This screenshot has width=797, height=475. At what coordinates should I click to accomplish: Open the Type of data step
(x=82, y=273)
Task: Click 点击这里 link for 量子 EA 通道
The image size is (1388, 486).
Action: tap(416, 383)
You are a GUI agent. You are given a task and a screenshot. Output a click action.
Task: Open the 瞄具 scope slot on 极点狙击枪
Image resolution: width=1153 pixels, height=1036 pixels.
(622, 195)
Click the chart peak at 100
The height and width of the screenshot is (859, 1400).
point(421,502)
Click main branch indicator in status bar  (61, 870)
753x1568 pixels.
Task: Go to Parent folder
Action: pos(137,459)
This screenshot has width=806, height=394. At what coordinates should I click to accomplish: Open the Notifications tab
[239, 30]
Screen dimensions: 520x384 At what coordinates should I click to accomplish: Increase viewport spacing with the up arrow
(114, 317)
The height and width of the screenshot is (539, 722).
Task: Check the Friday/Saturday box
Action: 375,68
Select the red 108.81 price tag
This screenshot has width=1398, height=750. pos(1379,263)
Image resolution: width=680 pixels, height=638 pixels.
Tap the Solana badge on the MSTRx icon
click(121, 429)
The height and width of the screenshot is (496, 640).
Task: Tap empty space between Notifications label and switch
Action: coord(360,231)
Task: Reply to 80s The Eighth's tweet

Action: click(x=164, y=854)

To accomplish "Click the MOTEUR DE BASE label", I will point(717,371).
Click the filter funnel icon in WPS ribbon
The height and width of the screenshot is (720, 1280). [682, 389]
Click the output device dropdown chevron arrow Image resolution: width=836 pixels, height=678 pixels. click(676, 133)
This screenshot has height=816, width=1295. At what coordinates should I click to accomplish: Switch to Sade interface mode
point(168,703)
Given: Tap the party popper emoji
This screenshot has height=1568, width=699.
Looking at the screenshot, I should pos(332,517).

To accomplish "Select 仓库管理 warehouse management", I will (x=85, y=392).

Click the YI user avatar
§ §
=== TASK PROMPT ===
Give back every line of the data exactly.

=== EXERCISE SOLUTION ===
This screenshot has width=797, height=475. At what coordinates should I click to accomplish: Open the Type of data step
(x=82, y=273)
Task: Click 点击这里 link for 量子 EA 通道
The image size is (1388, 486).
Action: tap(416, 383)
You are a GUI agent. You are given a task and a screenshot. Output a click action.
Task: Open the 瞄具 scope slot on 极点狙击枪
Image resolution: width=1153 pixels, height=1036 pixels.
(622, 195)
Click the chart peak at 100
The height and width of the screenshot is (859, 1400).
point(421,502)
Click main branch indicator in status bar  (61, 870)
753x1568 pixels.
Task: Go to Parent folder
Action: pos(137,459)
This screenshot has width=806, height=394. At what coordinates should I click to accomplish: Open the Notifications tab
[239, 30]
Screen dimensions: 520x384 At what coordinates should I click to accomplish: Increase viewport spacing with the up arrow
(114, 317)
The height and width of the screenshot is (539, 722).
Task: Check the Friday/Saturday box
Action: 375,68
Select the red 108.81 price tag
This screenshot has width=1398, height=750. pos(1379,263)
Image resolution: width=680 pixels, height=638 pixels.
Tap the Solana badge on the MSTRx icon
click(121, 429)
The height and width of the screenshot is (496, 640).
Task: Tap empty space between Notifications label and switch
Action: coord(360,231)
Task: Reply to 80s The Eighth's tweet

Action: click(x=164, y=854)

To accomplish "Click the MOTEUR DE BASE label", I will point(717,371).
Click the filter funnel icon in WPS ribbon
The height and width of the screenshot is (720, 1280). [682, 389]
Click the output device dropdown chevron arrow Image resolution: width=836 pixels, height=678 pixels. click(676, 133)
This screenshot has height=816, width=1295. At what coordinates should I click to accomplish: Switch to Sade interface mode
point(168,703)
Given: Tap the party popper emoji
This screenshot has height=1568, width=699.
Looking at the screenshot, I should pos(332,517).

To accomplish "Select 仓库管理 warehouse management", I will (x=85, y=392).

Click the YI user avatar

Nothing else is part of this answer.